Monday 28 January 2013

2013 could be year of Cloud apps for Banks

Cloud computing is a model, not a specific technology. Cloud computing, allows companies to access IT-based services via the internet. A cloud-based model provides rapid acquisition, low to no capital investment, relatively low operating costs and variable pricing tied directly to use. 

Cloud computing services operate at several levels: 
  • infrastructure as a service (IaaS)
  • software as a service (SaaS)
  • platform as a service (PaaS
  • business process as a service (BPaaS). 


Cloud computing is expected to be one of the fastest-growing technologies in the coming years. Business applications will be the largest market for cloud services spending, with a gradual transition from on-premise to cloud-based services especially for general business applications like customer relationship management (CRM) and enterprise resource planning (ERP). Banks are expected to enter the cloud computing arena cautiously, with no single cloud services delivery model being a silver bullet for best meeting their demanding business needs.


There are several different “flavors” of cloud, each bringing its own specific implications for banks. 
By offering disaggregated banking services, and moving information, advice and money in a faster, more responsive and more personalized way, these new entrants aim to become the “front office” for customers’ banking needs, leveraging the social and mobile experiences that consumers find so compelling. 


Due to offshore growth in developing countries, a large international bank needed to regularly get new employees up and running on desktop computers. Because of security and other issues, it typically takes about four to six weeks to get an internally configured desktop procured and deployed. And during that time, the employee couldn’t work on a computer. Virtual desktops can be configured and operational in about an hour. In addition, end users now remark positively on the more service-oriented approach they encounter when engaging with their IT teams.

Due to the nature of computing, a large international bank that was paying for a massive amount of physical IT infrastructure found much of its IT space was unutilized at any given time. Now, the bank uses cloud computing to pool resources and share infrastructure and CPU globally. Internal groups only pay for what they use, with flexibility and elasticity now built into their usage patterns.

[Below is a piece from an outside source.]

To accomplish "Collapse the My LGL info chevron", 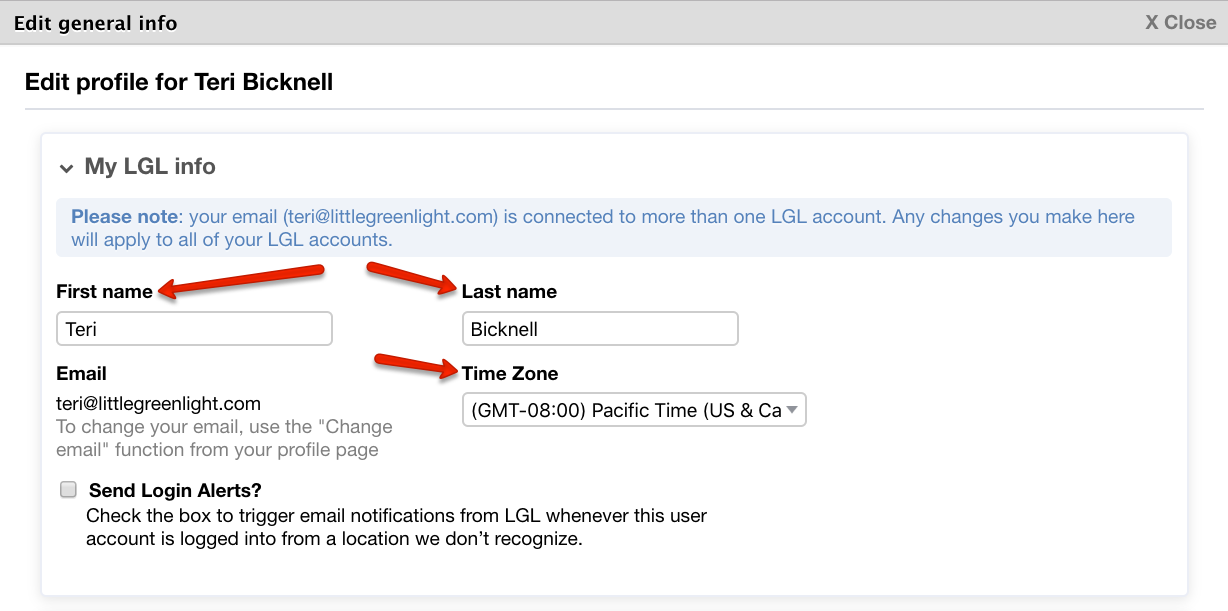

There are three ways service providers most commonly deploy clouds:

  • Private clouds. The cloud infrastructure is operated solely for a specific company. It may be managed by the company or a third party and may exist on or off the premises. This is the most secure of all cloud options. 
  • Public clouds. The cloud infrastructure is made available to the general public or a large industry group and is owned by an organization that sells cloud services. 
  • Hybrid clouds. The cloud infrastructure is composed of two or more clouds (private or public) that remain unique entities but are linked in order to provide services.



When a bank moves into cloud computing, there are two primary challenges that must be addressed:

  • Security. The confidentiality and security of financial and personal data and mission-critical applications is paramount. Banks cannot afford the risk of a security breach.
  • Regulatory and compliance. Many banking regulators require that financial data for banking customers stay in their home country. Certain compliance regulations require that data not be intermixed with other data, such as on shared servers or databases. As a result, banks must have a clear understanding of where their data resides in the cloud.
EnggDeveloper Mark Technologies, provides cloud based solutions for Non Core Banking Finance sector. Our software is developed in .NET platform and is highly scalable. We also offer complete hosting solutions. For further information, please send us an email.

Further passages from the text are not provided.